Comentó
el otro día Luis Díaz Viana, en una librería de Madrid, en la presentación de
su excelente libro de poemas “Paganos”, que la sociedad actual había cambiado,
con relación al pasado, en tres aspectos fundamentales: el tiempo, el espacio y
la memoria. El tiempo ya no es el lento transcurrir de las horas y los días,
sino la vertiginosa sucesión de lo inmediato. El espacio ya no es ese entorno
que abarcamos con la mirada y recorremos a pie, sino un laberinto fragmentado
de calles sin horizonte. La memoria, que se asienta sobre el espacio y el
tiempo, ya no es el recuerdo de nuestra vida unida a la vida de nuestros
antepasados, sino una caótica acumulación de estímulos efímeros y sin sentido.
La irrupción, primero de la televisión, ahora de internet,
ha trastocado radicalmente el concepto y la vivencia del tiempo, el espacio y
la memoria. El efecto ha sido, aparentemente, una intensificación de la vida,
un enriquecimiento de las emociones, un mayor contacto y conocimiento del
mundo. Sin embargo, hay un elemento esencial que no debemos ignorar: el “efecto aturdimiento”, la compulsión neurótica que produce la sucesión ininterrumpida
de estímulos que exigen una atención volátil, la necesidad de una desfocalización
constante para poder atender a todo lo que pasa fugazmente ante nuestros ojos y
oídos.
Nuestro cerebro, individualmente y como especie, está
cambiando. No soy neurólogo, pero aventuro que aumentará nuestra “superficie”
gris, pero seguro que disminuirán los surcos y circunvoluciones cerebrales. Si
todo ha de ser procesado más rápidamente, habrá que acortar distancias y evitar
la “profundización” de las conexiones. Nuestros nietos parece que están
condenados a la “superficialidad” de todo: conocimientos, recuerdos, vivencias,
amores, trabajo y responsabilidad. ¡Vivirán más, eso sí!
Pero yo quería traer estas metafísicas reflexiones a
propósito de cosas mucho menos sesudas. Por ejemplo, aventurar hacia dónde va
nuestra situación política. Observo aquí el mismo fenómeno. Hemos entrado en
una nueva era político-mediática: el tiempo, el espacio y la memoria, de puro
acelerarse, ya no son más que una obsesiva y compulsiva repetición. Si el
tiempo es sólo un efímero instante, si las referencias del pasado se diluyen
porque es imposible recordarlas, entonces el futuro se inmoviliza.

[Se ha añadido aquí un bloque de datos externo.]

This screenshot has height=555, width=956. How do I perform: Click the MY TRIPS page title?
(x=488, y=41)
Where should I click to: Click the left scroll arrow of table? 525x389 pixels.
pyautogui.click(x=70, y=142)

Si el
espacio está contenido en una pantalla, si ya no necesitamos recorrerlo para
experimentarlo, lo único que importa es que ese mundo virtual no deje de
estimular nuestra retina.
Vivimos atrapados por la compulsión mediática, la
sobreexcitación de estímulos superficiales, todo lo que se mueve ininterrumpidamente
en la pantalla grande del salón o la pequeña del teléfono, la tablet o el
ordenador. La compulsión es un impulso insaciable, una excitación neurológica
que vive de la excitación misma. Necesita estímulos como un bulímico la comida
o un yonqui la droga. La política ha entrado en la misma lógica de la
compulsión mediática.
Pero incluso este perverso mecanismo de permanente estimulación
superficial tiene un límite: la saturación. La tolerancia, la progresiva
pérdida de los efectos estimulantes, exige elevar el umbral de excitación. Aquí
se impone un límite natural que ni nuestros “excitadores” mediáticos, ni
nuestros políticos “mediatizados” son capaces de superar. Más aún: son tan
incapaces como mediáticos y mediocres, incluso más mediocres que mediáticos.
Por eso nos hartan, por eso estamos hartos de ellos y de sus gestos, de sus
palabras tan repetidas como previsibles, de su miserable tacticismo, de su
mente de marmota, tan insustancial, tan sin tiempo, sin espacio, sin memoria.
Hartos de Iglesias y sus hombros encogidos, de Errejón y su elevación de cejas,
de Sánchez y su sonrisa repujada, de Rajoy y su mirada extraviada, de Rivera y
sus manos reiterantes. Ya son sólo gestos, gesticulaciones, imágenes
petrificadas. No las resucita ni el histerismo de Iceta. Le llaman bloqueo. Es
pura necedad, tan insulsa como engreída, tan mediática como mediocre.